CBS News “60 Minutes” correspondent Lesley Stahl said Sunday that she’s finally feeling well after a battle with COVID-19 that left her hospitalized for a week.
Stahl said she was “really scared” after fighting pneumonia caused by the coronavirus for two weeks at home before going to the hospital.
“One of the rules of journalism is ‘don’t become part of the story,’ ” Stahl said at the end of Sunday’s broadcast. “But instead of covering the pandemic, I was one of the more-than-one-million Americans who did become part of it.”
Stahl, 78, is the dean of correspondents at television’s best-known newsmagazine. She joined “60 Minutes” in March 1991, and before that was moderator of the Sunday talk show “Face the Nation” and a Washington correspondent.

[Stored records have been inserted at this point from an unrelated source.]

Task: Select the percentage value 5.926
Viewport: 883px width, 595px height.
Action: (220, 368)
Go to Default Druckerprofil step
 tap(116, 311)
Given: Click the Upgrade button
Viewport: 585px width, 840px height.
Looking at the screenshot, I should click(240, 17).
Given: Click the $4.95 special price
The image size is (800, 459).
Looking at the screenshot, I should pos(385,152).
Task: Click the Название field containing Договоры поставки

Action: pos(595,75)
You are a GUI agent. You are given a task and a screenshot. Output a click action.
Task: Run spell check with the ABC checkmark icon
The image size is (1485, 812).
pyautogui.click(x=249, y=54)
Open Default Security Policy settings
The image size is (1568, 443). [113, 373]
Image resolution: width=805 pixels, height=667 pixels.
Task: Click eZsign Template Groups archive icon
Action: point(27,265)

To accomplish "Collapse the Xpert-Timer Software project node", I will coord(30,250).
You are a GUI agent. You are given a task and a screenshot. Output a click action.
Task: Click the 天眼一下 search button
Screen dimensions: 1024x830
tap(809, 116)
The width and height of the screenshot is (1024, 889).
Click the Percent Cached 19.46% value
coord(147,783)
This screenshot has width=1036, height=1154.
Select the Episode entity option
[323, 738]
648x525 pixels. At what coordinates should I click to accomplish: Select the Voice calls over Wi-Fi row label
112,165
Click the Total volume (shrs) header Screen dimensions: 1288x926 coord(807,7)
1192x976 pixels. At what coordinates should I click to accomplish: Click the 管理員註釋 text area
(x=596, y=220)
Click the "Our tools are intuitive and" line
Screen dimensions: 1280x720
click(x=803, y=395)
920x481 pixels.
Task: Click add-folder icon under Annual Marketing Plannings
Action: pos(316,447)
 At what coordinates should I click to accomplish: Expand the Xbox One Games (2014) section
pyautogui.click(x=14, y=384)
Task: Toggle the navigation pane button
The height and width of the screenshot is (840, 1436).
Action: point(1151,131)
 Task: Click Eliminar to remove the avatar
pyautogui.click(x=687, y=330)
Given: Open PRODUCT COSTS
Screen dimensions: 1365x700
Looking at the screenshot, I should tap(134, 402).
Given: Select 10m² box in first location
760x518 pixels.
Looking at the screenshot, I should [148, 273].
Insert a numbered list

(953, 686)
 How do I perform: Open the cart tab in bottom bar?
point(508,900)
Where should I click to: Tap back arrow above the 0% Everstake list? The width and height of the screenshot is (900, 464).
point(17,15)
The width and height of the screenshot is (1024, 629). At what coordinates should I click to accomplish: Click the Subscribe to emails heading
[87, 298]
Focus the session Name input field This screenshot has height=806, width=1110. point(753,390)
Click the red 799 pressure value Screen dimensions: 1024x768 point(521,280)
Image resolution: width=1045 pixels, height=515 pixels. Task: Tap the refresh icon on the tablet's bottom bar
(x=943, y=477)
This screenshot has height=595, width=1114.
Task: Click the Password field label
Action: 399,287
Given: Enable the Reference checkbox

She landed the first television interview with Donald Trump after he was elected president, and the first with House Speaker Nancy Pelosi when she become speaker — both in 2007 and again in 2019.
Stahl said there was a cluster of “60 Minutes” employees with the virus. One “had almost no symptoms while others had almost every symptom you can imagine,” she said. “Each case is different.”
Stahl said she found an overworked and nearly overwhelmed staff when she was hospitalized but paid tribute to their care, and said she was wheeled out through a gauntlet of cheering medical workers when discharged.
“In the face of so much death, they celebrate their triumphs,” she said.
60 Minutes declined to name the hospital involved.
“Thanks to them, like so many other patients, I am well now,” she said. “Tonight, we all owe them our gratitude, our admiration and, in some cases, our lives.”
Stahl is arguably the most prominent television journalist to disclose they had the disease. CNN hosts Chris Cuomo and Brooke Baldwin have tested positive, the former continuing his prime-time show while fighting symptoms. ABC “Good Morning America” host George Stephanopoulos had it, but like many infected, had only mild symptoms.
The virus has infected 3.5 million people and killed more than 246,000 worldwide, including more than 66,000 dead in the United States, according to a count by Johns Hopkins University. Experts say the numbers are likely larger.